Reno Experience District
- Location: Reno, Nevada, U.S.
- Coordinates: 39°30′14″N 119°48′01″W﻿ / ﻿39.503758°N 119.800357°W
- Address: Plumb Lane at South Virginia Street
- Opened: March 9, 1967; (as Park Lane Centre); November 6, 2021; (as Reno Experience District);
- Closed: January 31, 2007 (as Park Lane Mall)
- Previous names: Park Lane Centre (1967–1979); Park Lane Mall (1979–2007);
- Developer: Ben Edwards and A. J. Flagg; (Park Lane Centre); Lyon Living; (Reno Experience District);
- Stores: 8
- Anchor tenants: 1
- Floor area: 550,000 square feet (51,000 m^{2}) (as Park Lane Mall)
- Floors: 1
- Website: https://redreno.com/

= Park Lane Mall =

Reno Experience District (or RED), originally Park Lane Centre and later Park Lane Mall, is a mixed-use entertainment, retail, and residential complex in Reno, Nevada, United States, located at the southeast corner of South Virginia Street and Plumb Lane, just west of the Reno–Tahoe International Airport and south of downtown Reno.

The property was an enclosed shopping mall known as Park Lane, was closed in 2007 after the mall went into a decline, and was demolished the same year.
It was last anchored by Gottschalks, which has since closed and gone out of business, and Century Theatres, which is one of a few remaining businesses from the old mall still operating.

==History==
Construction of Park Lane Centre commenced on November 5, 1964 with Victor Gruen Associates and Charles Luckman Associates as the original architects. The mall opened on March 9, 1967 with 23 stores, joining a pre-existing Sears store built two years earlier in 1965. It cost $10 million ($ million today) to build and opened in phases from 1965 to 1967 as an open-air mall with 600000 sqft of gross leasable area. The original anchors were:

Full-line department stores:
- Sears, opened in 1965 before the rest of the mall at 150000 sqft, three times the size of its prior store in Downtown Reno
- Weinstock's, opened in the summer of 1967 (not part of the 23 stores that opened in March 1967) at 150000 sqft over three floors, air-conditioned, and decorated in Portuguese marble at ground level

Specialty department stores:
- Roos/Atkins, a San Francisco-based clothing retailer with roots in Virginia City, Nevada (21000 sqft, closed 1981)
- Joseph Magnin, (21000 sqft, opened early in November 1966)
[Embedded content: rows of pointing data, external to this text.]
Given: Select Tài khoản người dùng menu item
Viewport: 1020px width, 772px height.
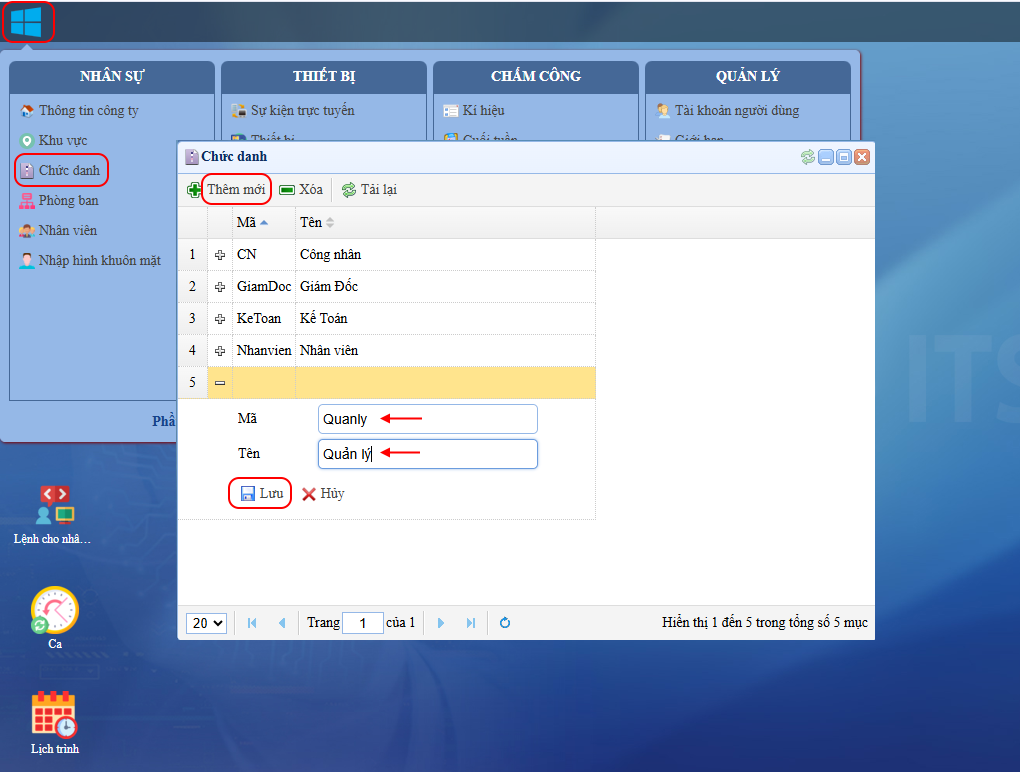Looking at the screenshot, I should pos(736,111).
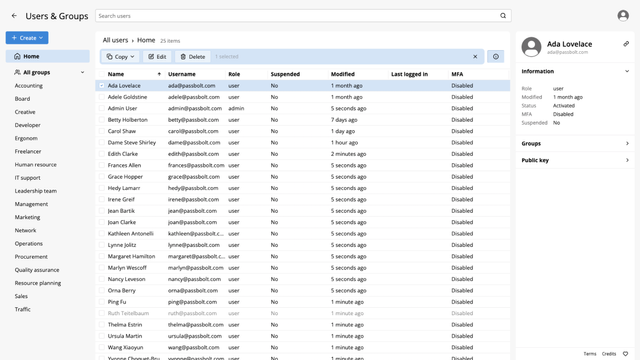Open the profile avatar menu
Screen dimensions: 640x360
pyautogui.click(x=623, y=16)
As it grew, Park Lane Centre became the Reno area's dominant shopping mall. The mall was purchased by Macerich in 1979 and the mall received major updates, including enclosing the mall and renaming the property to Park Lane Mall.

By the mid-1990s, Park Lane started to gradually decline. Joseph Magnin had since closed, Sears moved to Meadowood Mall in 1995, and Weinstock's closed in 1996 after Federated Department Stores (now Macy's, Inc.) acquired Weinstock's parent company Broadway Stores a year prior, and had the store shuttered rather than converting it into a Macy's. Park Lane's competitor Meadowood Mall, which is about 3 mi to the south and more than double its size, had taken over as the city's most dominant shopping mall. Attempts to revive Park Lane included adding a Gottschalks department store at the old Sears in 1996 and a new Century Theatres movie theater in 1998 (which involved demolishing the former Weinstock's building), but the mall continued to decline into the 2000s until the mall ultimately closed in January 2007. Park Lane was demolished in the fall that same year, leaving Gottschalks, Century Theatres, a three-story Colonial Bank (now Heritage Bank of Nevada) along South Virginia Street, and a Wells Fargo Bank on the northeast corner of the property along Plumb Lane still standing. Gottschalks closed in late 2008, shortly before the company went into bankruptcy and liquidated its remaining stores, eventually being demolished soon thereafter.

In 2016, Reno Land bought the land Park Lane used to sit on after the Great Recession left the property sitting vacant for several years.

The site is now being redeveloped into a new mixed-use project that is slated to have a mix of 1,300 luxury apartments, a 170-room hotel, more than 70000 sqft of retail space, a market hall with a coworking loft, a tech campus of 382000 sqft, and a 1 acre park. Construction of the property commenced in 2019 and in 2020 was renamed to its current moniker, the Reno Experience District, ending the legacy Park Lane name. The complex officially opened to the public on November 6, 2021.

As of 2025, the site today includes the aforementioned Century Theatres and the adjoining 1 acre park, three luxury apartment complexes, a Kasa Archive hotel, an Element by Westin hotel, and two outparcels unaffected by the former mall's demolition in 2007: Heritage Bank of Nevada and Wells Fargo. A significant portion of the property remains undeveloped.